Photo by Ray Siler (raymondsiler.com)

When we set out to have a wedding, we had to really think about what we wanted from the experience.

It was a contemplation that wasn’t easy – we felt as if we were already married, really.  There was nothing about our commitment to each other that would be changing with a legal contract. We did not want to treat the marriage as something new and shiny, because it certainly wasn’t either of those things. So why were we having a wedding at all?

That question came up a lot. Especially when we felt over our heads emotionally – when I felt like I had some sort of event expectations to meet, or when Jason felt like the whole event was becoming too complex, we often would wonder: just what is this wedding about?

We’d already rambled through the “Why Marry?” question, including all the ethical and equality aspects of such an undertaking. (That’s a whole other blogpost someday.)

There were days when Jason would say, “I just want to have a big party! Why is this so hard?” And I would counter, “But it ISN’T just a big party. It’s our wedding. It has meaning and purpose.” It was defining that meaning and purpose that was difficult.

We talked about how we saw it as sort of a gathering of the tribes, perhaps a presentation of ourselves and our choice to walk together in life. We wanted to be honest about where we were and who we are – and we also wanted to be fair to marriage. Life changes, and both of us having been married and divorced, we did not want to lift Love up on a pedestal that couldn’t be reached.

We wanted to bring Love down to everyone’s level.

I think that was what clinched it for us; we wanted the event to be a powerful experience- for us, for everyone. We wanted inclusion and welcome, openness and honesty – we wanted to invite everyone into our love, and hope that everyone would be touched by it, changed by it. And that love would root itself in each person, and change how they perceived the world.

It had happened before: a few years ago, we’d hosted a four day dance intensive with Zafira Dance Company. The purpose of this intensive was to approach expression in dance from three directions: emotionally, physically, and culturally. Twelve people and three teachers, a lot of crying and connections: we all came away from the event with our chests cracked open and the horizon of possibility widened.

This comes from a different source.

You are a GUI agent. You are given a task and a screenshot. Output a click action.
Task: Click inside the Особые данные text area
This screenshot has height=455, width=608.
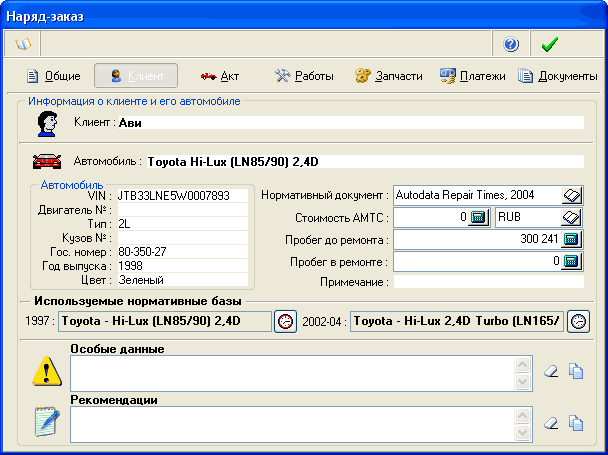(x=290, y=373)
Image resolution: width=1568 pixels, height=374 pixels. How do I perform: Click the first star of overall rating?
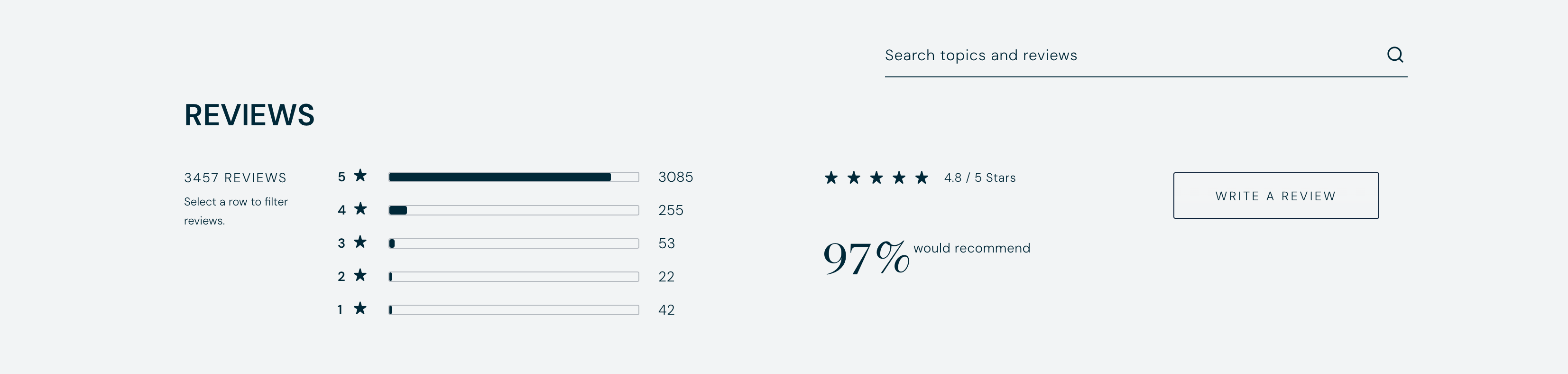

From this event, people said they felt changed. One woman decided to quit her terrible job and move – leaping headlong into uncertainty, which ultimately led her to better things. Another woman reached out and embraced a new lifestyle entirely.  Jason and I made rock solid friendships in a matter of an evening, and we all cried and laughed with joy.  We all learned the benefits of letting go of our walls, of opening up to the possibility of connection and showing our real selves.  Sure, it’s vulnerable, and you could get hurt.  But the good times, when they happen, are amazing…and life-changing.

That’s what we wanted for our wedding.  We wanted to create an experience that changed people, that drew connections across the web of family and friends that could only be done by a shared memory.

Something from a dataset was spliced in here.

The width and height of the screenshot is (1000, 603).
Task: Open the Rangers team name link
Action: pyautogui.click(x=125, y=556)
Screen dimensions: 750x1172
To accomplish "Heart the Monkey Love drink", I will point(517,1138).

I think we did it. So many people told us that they were amazed by the experience, really felt included and a part of it all, and very touched. It was fantastic – I wish I could have invited so many more people, now.

But you can’t plan a life-changing experience and then expect everything to stay the same.  Already we are feeling the ripples of change float through people’s lives – making scary decisions, opening themselves up, letting go of the past.  If you intend on embodying the idea that love is an every day thing, you need to be ready to bring that with you, and follow through.

To all we love who are facing unique and painful challenges right now, we are here and ready to meet you where you need to be met.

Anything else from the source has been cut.